Ringwood mum Dana Fry helps fund pioneering FibroScan liver device for Southampton Children's Hospital
A RINGWOOD family’s fundraising efforts in memory of their 18-month-old daughter has helped a hospital acquire a specialist device to help others with her condition.
The kit has been secured for Southampton Children’s Hospital with support from Ringwood mum Dana Fry whose daughter, Mylah, was treated there having been born with a rare liver disease.
Mylah died in 2018 after suffering from complications.
Dana (27) said: “Dr Afzal and his team were amazing throughout Mylah’s short life.
“This is our way of giving something back and helping other children with liver disease.”

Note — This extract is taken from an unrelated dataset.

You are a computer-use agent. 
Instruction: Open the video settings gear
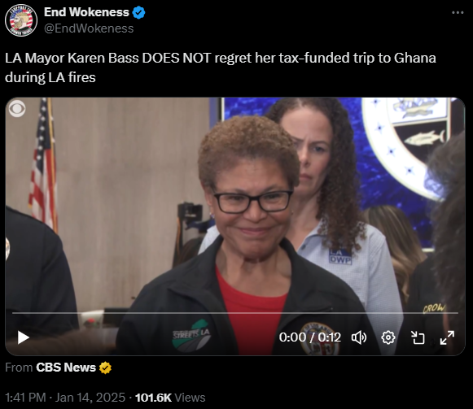click(x=388, y=337)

The pioneering FibroScan probe, which cost £9,750, allows doctors to gauge the health of a liver by testing for scarring, helping to identify if a patient is developing early-stage liver disease or cirrhosis. Southampton Hospitals Charity also contributed.

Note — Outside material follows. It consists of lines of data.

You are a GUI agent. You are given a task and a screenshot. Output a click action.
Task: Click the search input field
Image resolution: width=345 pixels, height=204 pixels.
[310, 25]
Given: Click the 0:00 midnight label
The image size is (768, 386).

Dr Nadeem Afzal, consultant in paediatric gastroenterology, hepatology and nutrition, said: “I’m really excited that, for the first time in Southampton, we can now provide this service in our local paediatric liver clinics.

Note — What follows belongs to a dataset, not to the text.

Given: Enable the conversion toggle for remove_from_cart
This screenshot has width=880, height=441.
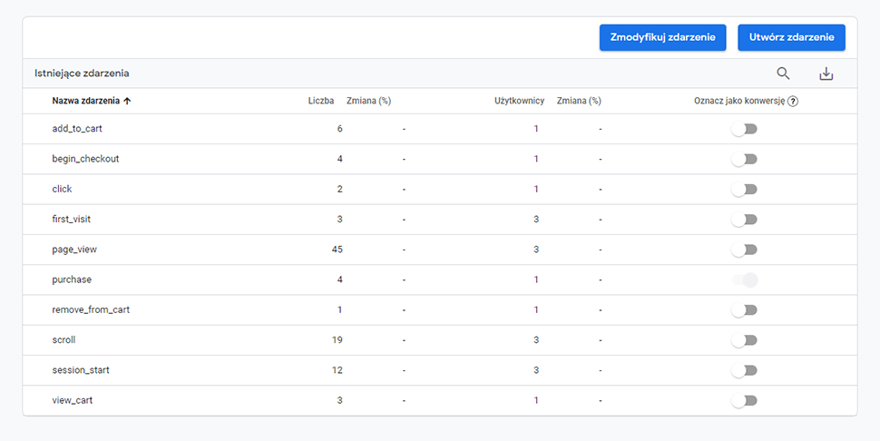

“I want to say a special thank you to Dana Fry for her wonderful donation to Southampton Hospitals Charity, and for her fundraising.
“Her daughter Mylah’s legacy will help hundreds of other children with liver conditions.”
Although the equipment is already in use for adults being treated at University Hospital Southampton (UHS), a smaller probe is required for youngsters.
Until now they have instead had to undergo an invasive biopsy under general anaesthetic, or travel to London, where the FibroScan is in use.
One of the first patients to use the new FibroScan probe was seven-year-old Eden Mold, from Sway.
Mum Katie (39) said: “Travel to King’s London Hospital is a full day out and incredibly stressful, especially for a child with special needs.
“This will make a huge difference to our family, not just in terms of time but in the cost of travel too”
Dr Mark Wright, consultant hepatologist and gastroenterologist at UHS, said: “The arrival of the probe allows a quick on-the-spot assessment which saves time for our patients.
“Most importantly it is safe, painless and, because of its non-invasive nature, also eliminates the stress of a stay in hospital.
“Before we started using the FibroScan here, children would either travel to King’s London Hospital or undergo a biopsy, which would require a general anaesthetic at Southampton Children’s Hospital. It really will make such a significant difference.”
Southampton Children’s Hospital is one of the busiest outreach clinics from King’s London Hospital, seeing more than 250 children with liver conditions. Patients are referred from 11 hospitals across the Wessex region, covering four local counties.